Cette expérience malheureuse aura sans doute contribué à l’isolement de Yared vis-à-vis des grands studios américains et plus généralement des films populaires. Il continue pourtant à composer régulièrement mais se retrouve sur des projets de moins en moins consistants et à faible budget. En 2017, la Philharmonie de Paris lui rend un bel hommage en l’invitant à jouer plusieurs de ses musiques de film. Plus récemment, en janvier 2021, l’orchestre philharmonique de Radio France, sous la direction de Dirk Brossé, a joué plusieurs de ses suites musicales dont une courte pièce tirée de Troy. Malheureusement, le chœur de Radio France qui devait se joindre au concert s’est trouvé au dernier moment forcé de déclarer forfait pour cause de Covid.
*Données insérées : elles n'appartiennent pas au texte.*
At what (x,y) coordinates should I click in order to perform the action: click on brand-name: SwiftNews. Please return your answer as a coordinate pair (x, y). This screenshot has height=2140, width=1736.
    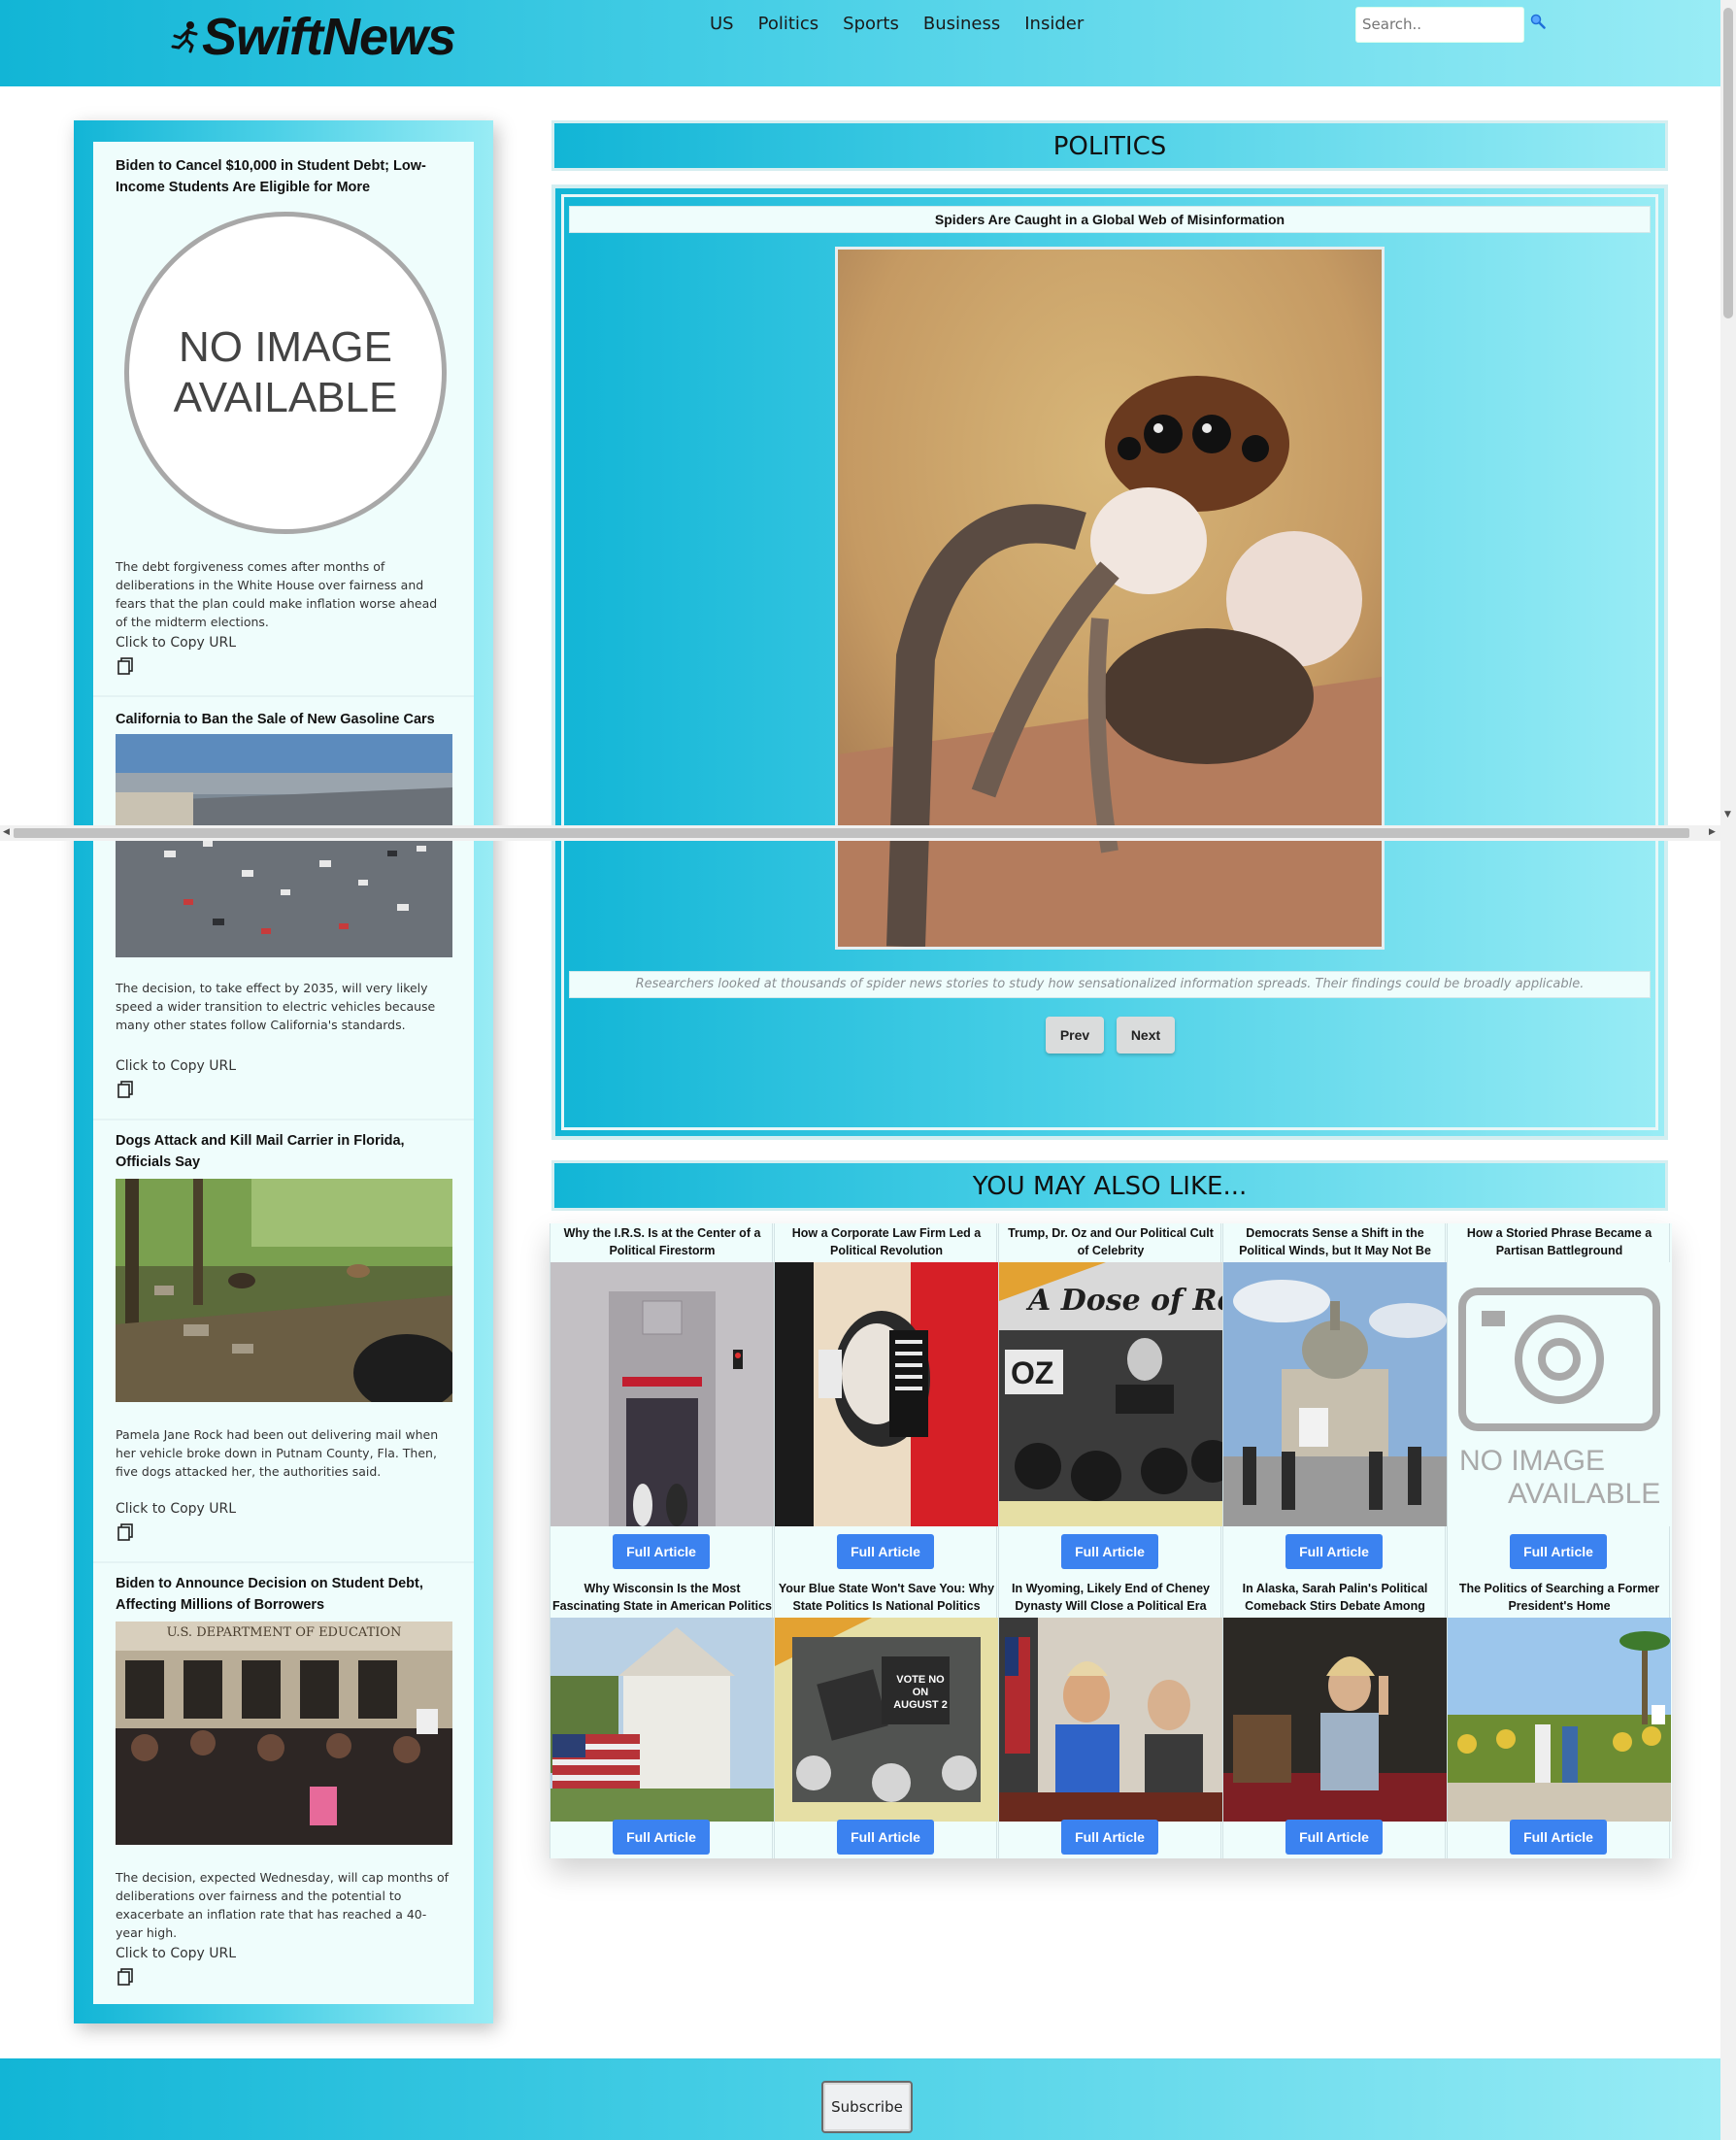
    Looking at the image, I should click on (329, 37).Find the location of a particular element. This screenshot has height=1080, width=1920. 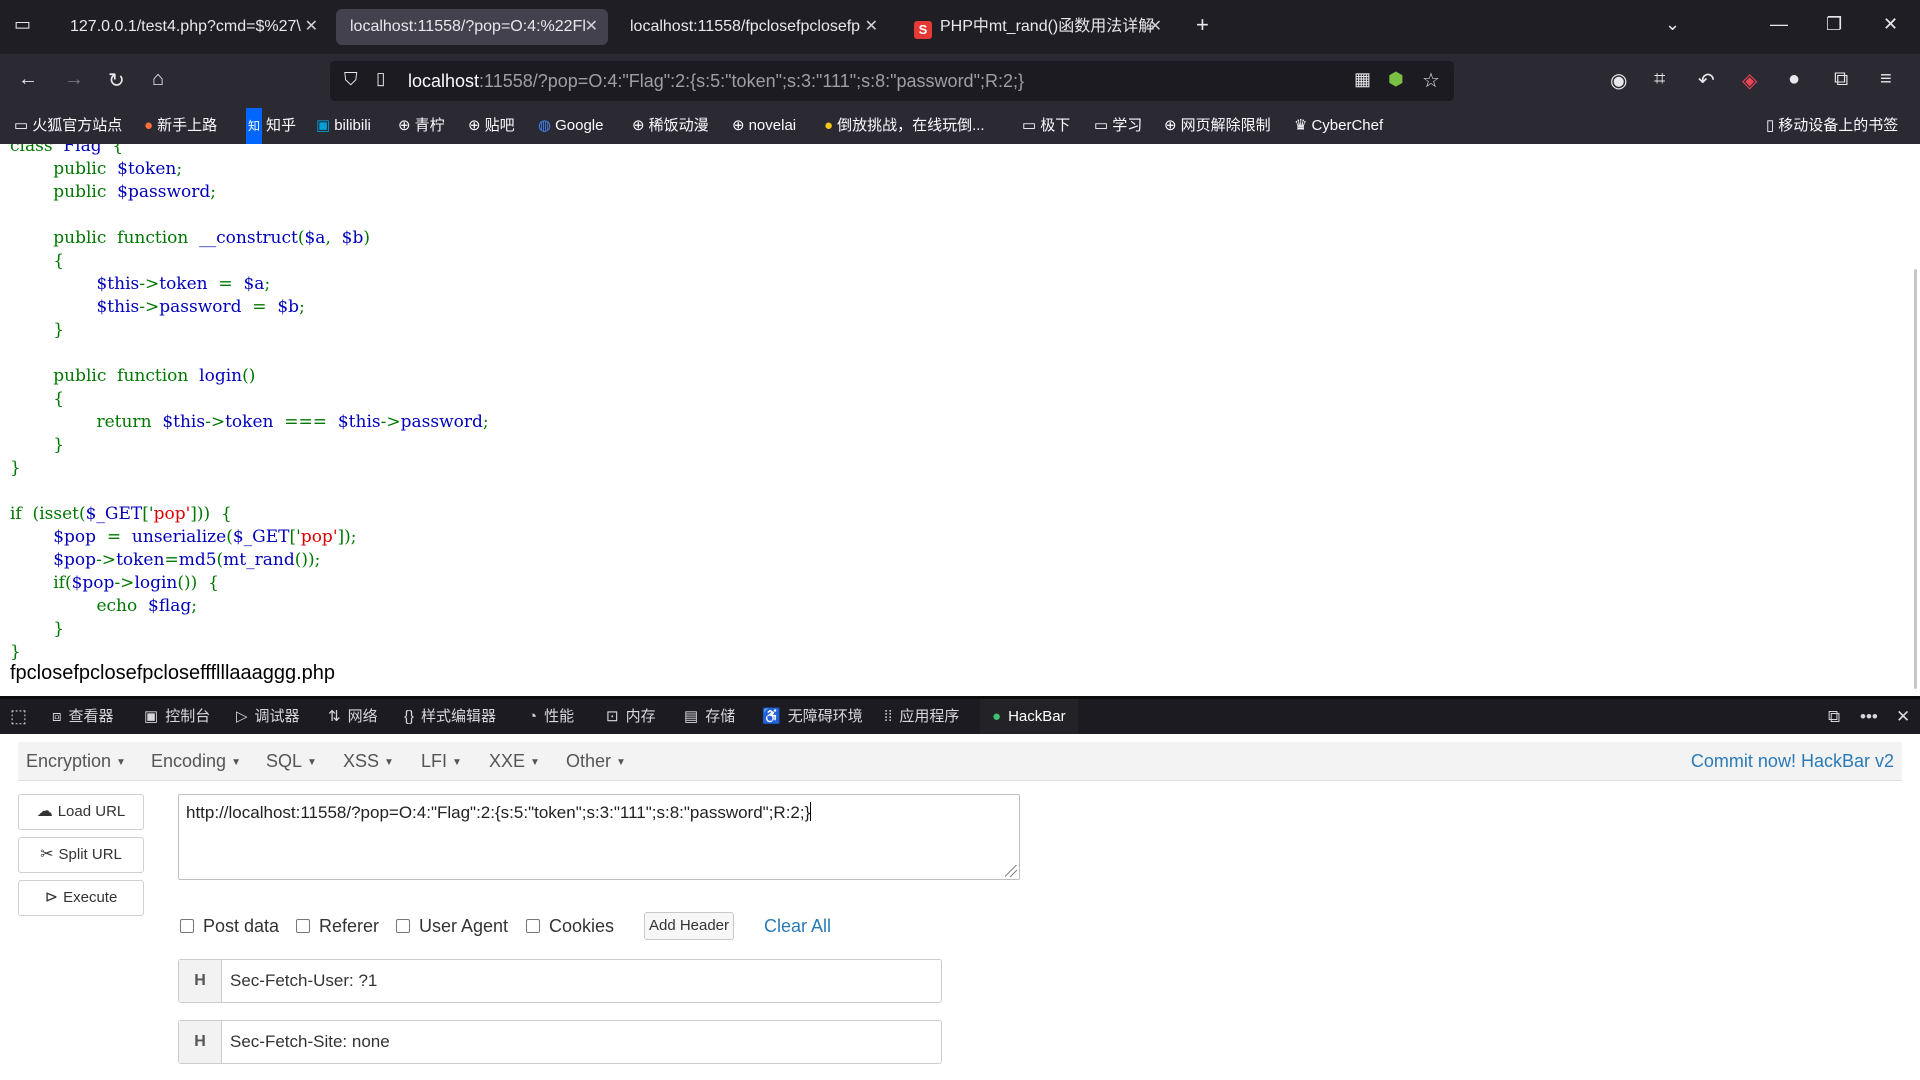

Souhaitons qu’un jour, un chef d’orchestre ou le compositeur lui-même auront l’opportunité d’en tirer une grande pièce de concert, comme avaient si bien pu le faire Sergei Prokofiev pour Alexandre Nevski ou Heitor Villa-Lobos, avec sa partition rejetée de Green Mansions.

 

En dehors du cinéma, Gabriel Yared a également composé plusieurs musiques de ballets pour des œuvres telles que Shamrock (1987) de Carolyn Carlson, Le Diable Amoureux (1989) et Clavigo (1999) pour le chorégraphe Roland Petit ou encore Raven Girl (2013) de Wayne McGregor pour le Royal Opera Ballet.

 

 

À écouter : La Lune dans le Caniveau (Music Box Records), 37°2 le Matin (Virgin Music), Camille Claudel (Music Box Records), ainsi que la compilation très complète Gabriel Yared : Rétrospective (Naïve).

 

À lire : Figures Musicales du Liban : Gabriel Yared, écrit en 2017 par Zeina Saleh Kayali (Éditions Geuthner). Ouvrage rare et malheureusement épuisé chez l’éditeur.

 

À visionner: In The Tracks Of Gabriel Yared de Pascale Cuenot (Prelight Films).